Duration: 1:56
Lisa Dovey, year 7–8 team leader at Halswell School, discusses the benefits of collaborative teaching. Her team uses Google Docs and Google Hangouts to support collaborative planning, teaching, and assessment. She explains, "We do a lot of planning together, which is really fantastic. It means that all of our strengths are put together."
I lead a team of four teachers for the year seven and eight team which we call Otematua here in this collaborative space. We do a lot of planning together which is really fantastic, it means that all of our strengths are put together. In collaborating with the four teachers, we often use Google Docs and just recently we’ve been using Google Hangouts as well so that if we’re not at school we can still, if we come up with a great idea we can talk to each other about that as well.

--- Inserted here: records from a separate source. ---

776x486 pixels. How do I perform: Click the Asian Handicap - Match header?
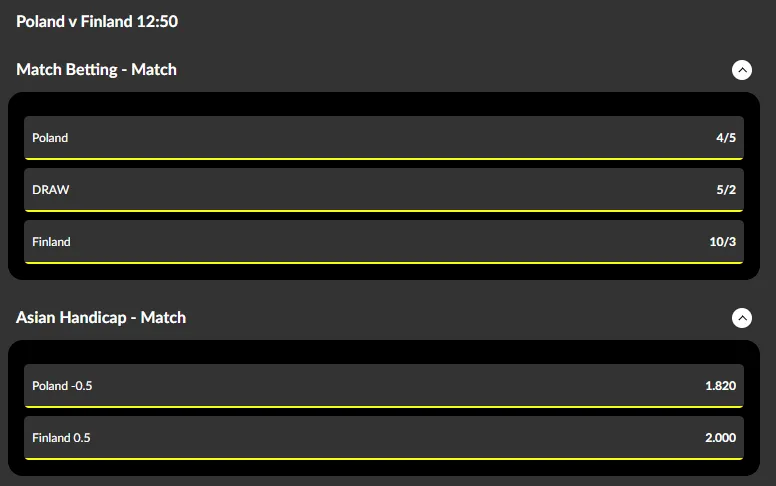tap(101, 317)
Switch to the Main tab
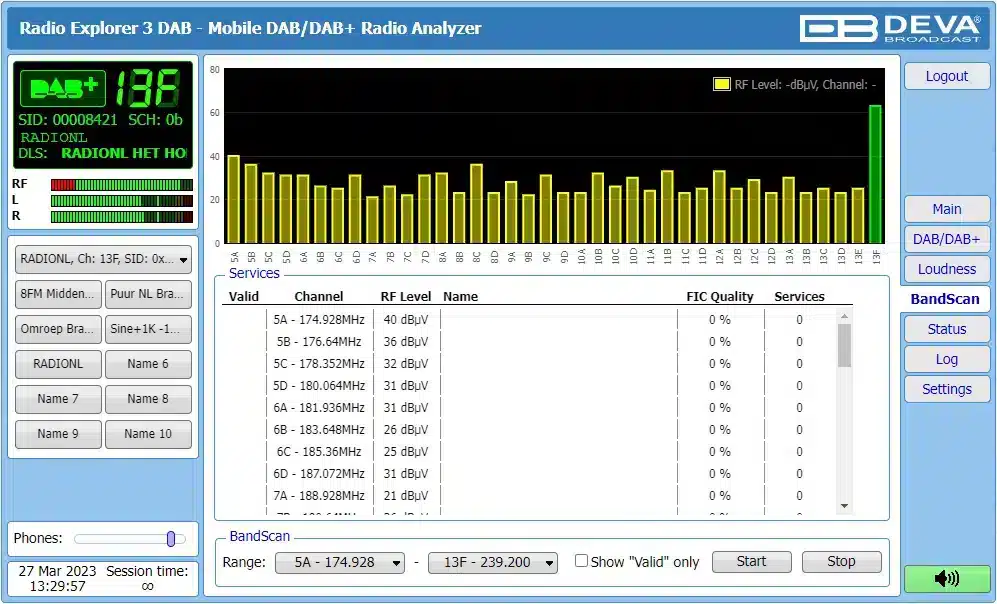The width and height of the screenshot is (997, 604). click(x=946, y=209)
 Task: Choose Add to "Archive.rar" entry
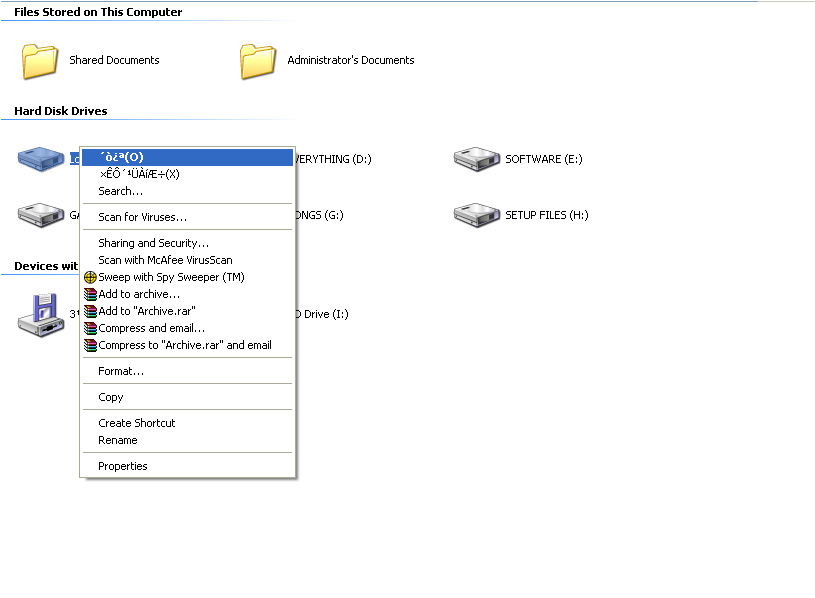click(x=146, y=311)
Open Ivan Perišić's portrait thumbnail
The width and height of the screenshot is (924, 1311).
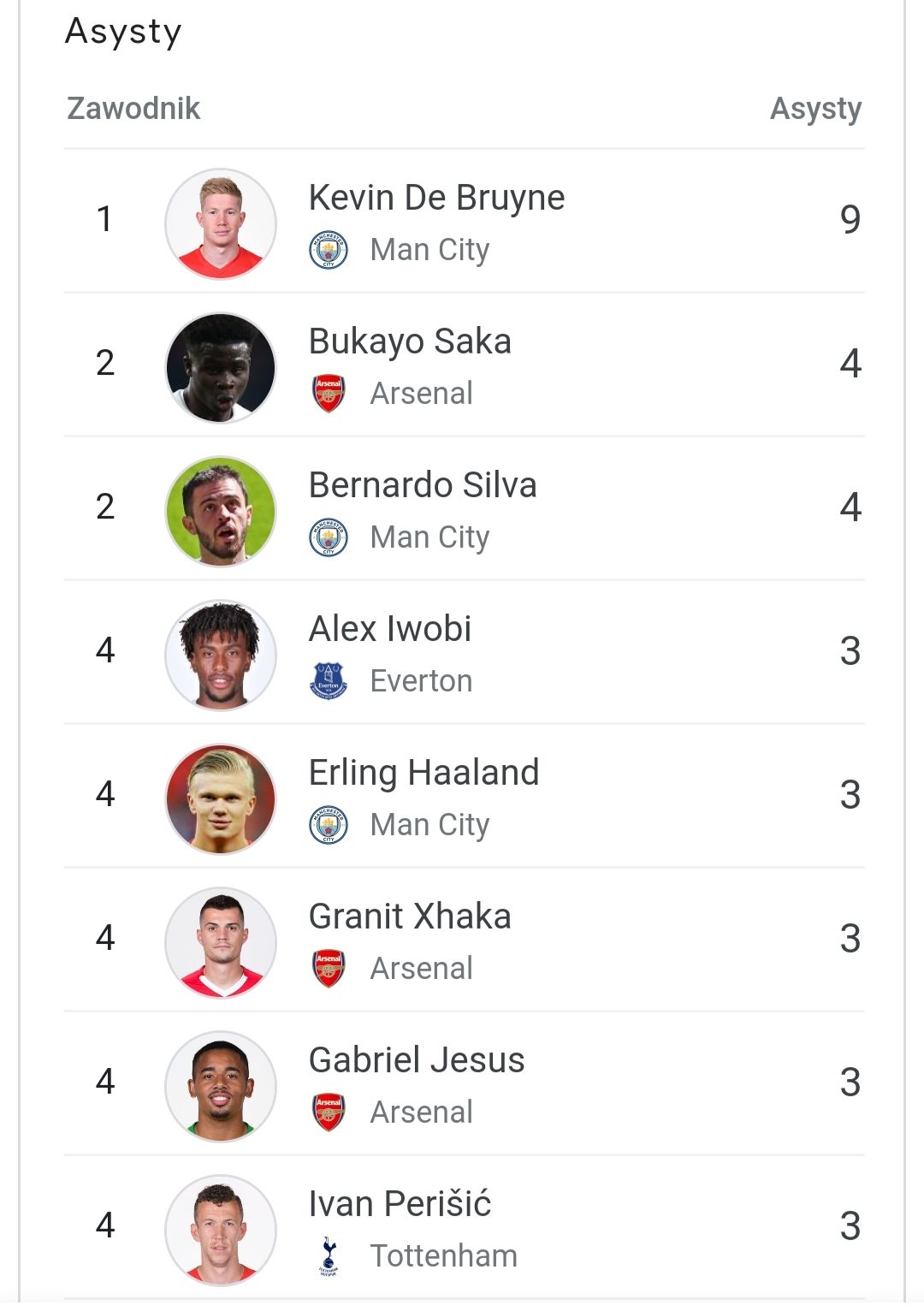(x=221, y=1230)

Depending on the subject, we have one weekly plan and from that we’ll link off our individual plans or group plans if two of us are team teaching together. So, we’ve got one overarching assessment doc and in that we put all the assessment for the group that we currently have and so that all the other teachers in our team can access it as well so everyone knows where the children are at.
For reading, I’ll have a group for the term but from that they can actually go to other teachers’ workshops and they do that online using Google Docs. So we’ll have a system where they just sign in to which one they’re going to so we can track who’s gone where. So I have the say, pastoral care, sort of of one group while they can still go to other teachers for what they need. It does mean that here we can really focus on next steps.
In general subjects like maths, the children can opt into workshops that are based on their next learning step. So, the students are using a rubric in maths to self-assess where they need to go next so that they can sign themselves into a workshop.
So, I would say we’ve become a lot more flexible. We’ve needed to be a lot more collaborative in our planning and teaching but the actual direct teaching has not changed a huge amount except for the fact that these days the children have a lot more choice in the activities that they might choose to follow up that. And also some of it’s directed by the children. So if they’ve said they want to learn about a particular thing, we’ll try and fit it in.